CSM was founded in 1888 to meet the demands of the industry and to train the next generation of prosperous miners. The school was located in the Cornish town of Camborne, and the first principal of CSM was J J Beringer who is pictured here.
Within two years CSM had 189 students. Some students chose to work during the day at local mines, gaining practical experience, and would take evening classes at CSM for a more thorough, theoretical education.
CSM obtained its own teaching mine at South Condurrow, which allowed more practical teaching sessions. The Mine was renamed as King Edward Mine in 1901 on the ascension of King Edward VII. The mine flooded in the 1920s but teaching continued there for surface operations until the 1970s.
During this year the first edition of the Camborne School of Mines Magazine was released. Aside from brief pauses during both World Wars, the magazine has been produced continually for over 120 years - now in the form of the CSM annual journal. The magazine is a fascinating record of CSM life, with articles written by staff, mining reports, technological innovations content and upcoming events.
During this period CSM transformed into an internationally renowned organisation for mining education, with many alumni working with great success in the UK and overseas.

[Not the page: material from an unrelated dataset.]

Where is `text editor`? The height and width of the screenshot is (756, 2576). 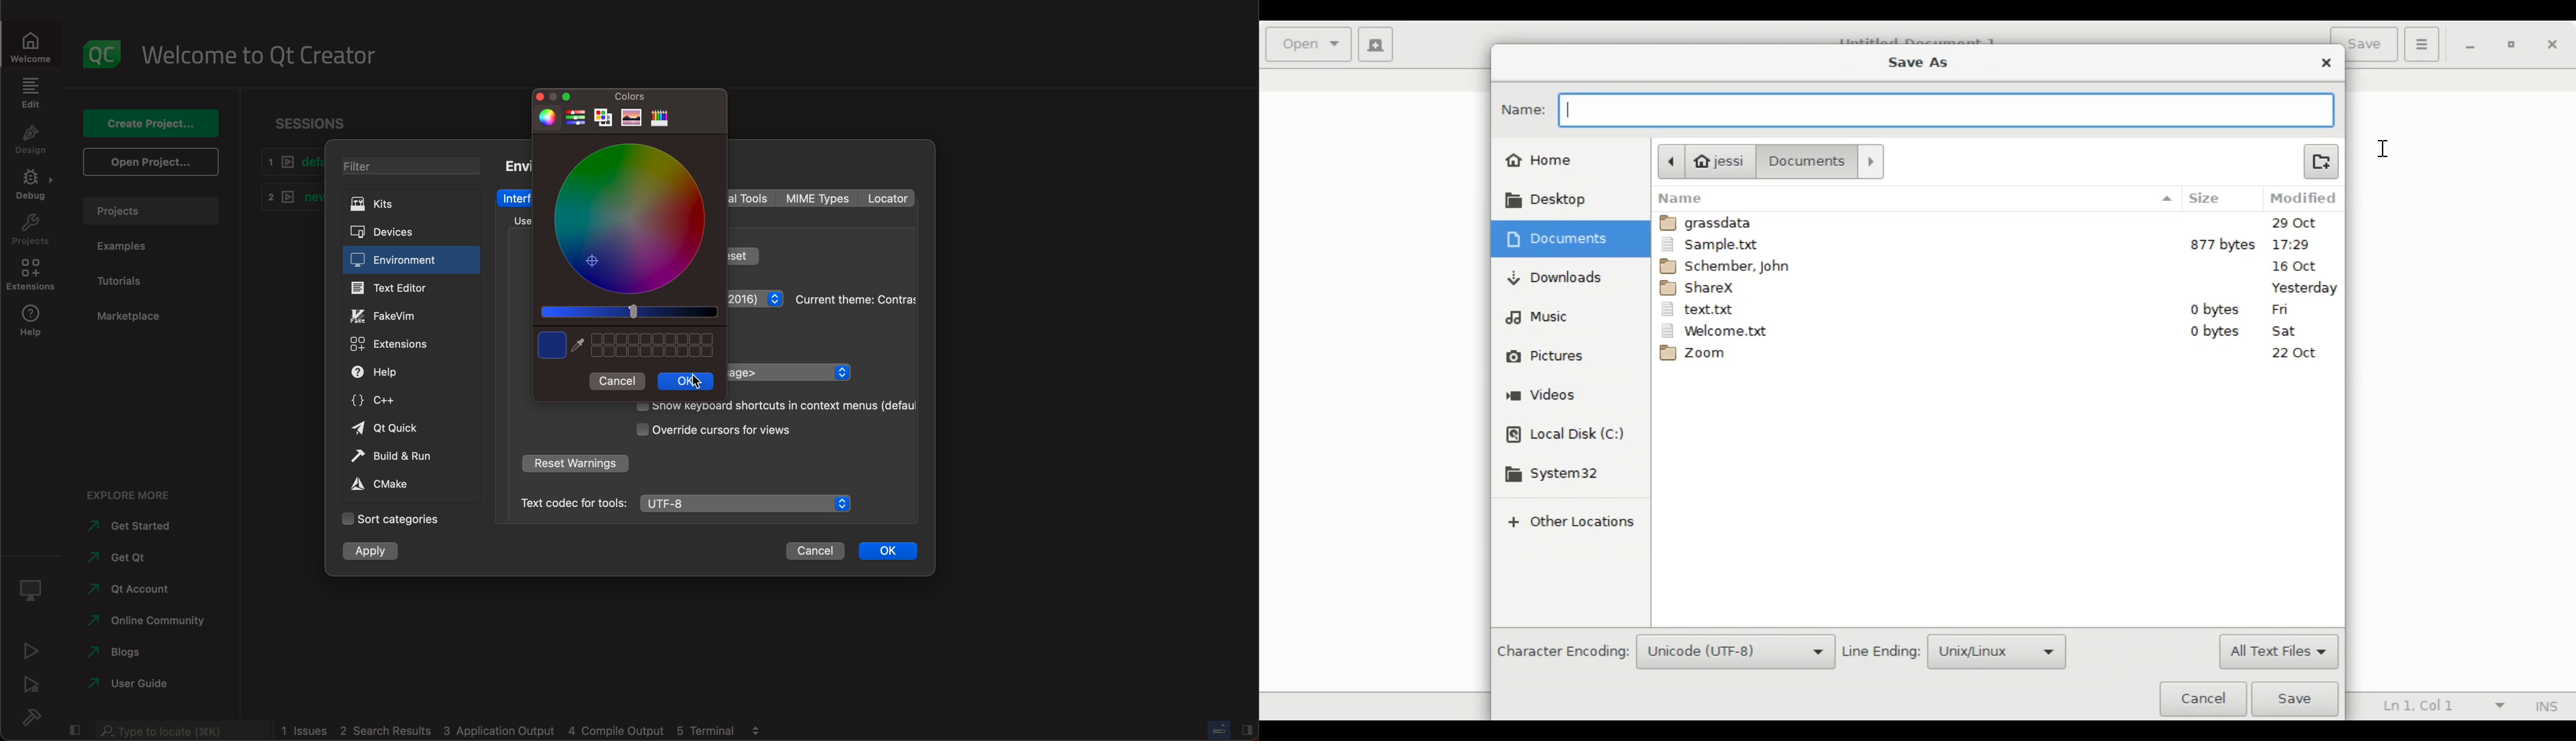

The first bottle match was played between CSM and Royal School of Mines (RSM), making it the second oldest rugby varsity match in the world.
CSM merged with other full-time mining Schools in Cornwall, such as Redruth and Penzance, under the name of ‘School of Metalliferous Mining (Cornwall)’. However, the name of ‘Camborne School of Mines’ continued to be dominant.
Many CSM students left to undertake military service during the First World War. Many served in the dangerous tunneling companies of the Royal Engineers, using their knowledge of excavation and explosives. The CSM war memorial lists the names of 70 students who lost their lives.
Student numbers were again affected by the large number of young men leaving for military Service during the Second World War, down to just 42 in 1945.
In 1942 CSM allowed 17 year olds to undertake the Associateship in a shorter period of just over 2 years by cutting short vacation periods, thus enabling young men to complete their qualification before their military service.
For those who preferred to work for the war effort rather than fight, known as ‘optants’, the School also ran special courses in Practical Mining.
Initially, CSM was located in Camborne for almost a century however, following an investment, they relocated to purpose-built facilities mid-way between Camborne and Redruth and remain here today. Around this time, the Associateship of the Camborne School of Mines qualification was formalised into an accredited BEng Mining Engineering programme, and additional degree programmes were also introduced.
The Geothermal Energy ‘Hot Rocks’ Project begins. This multi million pound project pioneered research into the extraction of geothermal energy and ran until 1991. Also saw collaboration on international scale – colleagues in France Germany, Sweden and Switzerland. This research project was enabled by the granite bedrock that is found in Cornwall.
Although there has been a long history of women attending CSM through evening classes and its original art school, and academic awards in the 1970s and 80s, Julie Holl is the First Female BSc Graduate in this year.
CSM joined the University of Exeter in 1993. This inclusion increased students numbers and expanded their programme portfolio.
Initiatives by the University of Exeter and others to expand Higher Education provision in Cornwall came to fruition in 1999 with the launch of the Combined Universities in Cornwall (CUC) Initiative. In addition, CSM moved to for the second time to a multi million pound development at the former Tremough estate, now known today as the Penryn campus, were they now remain today.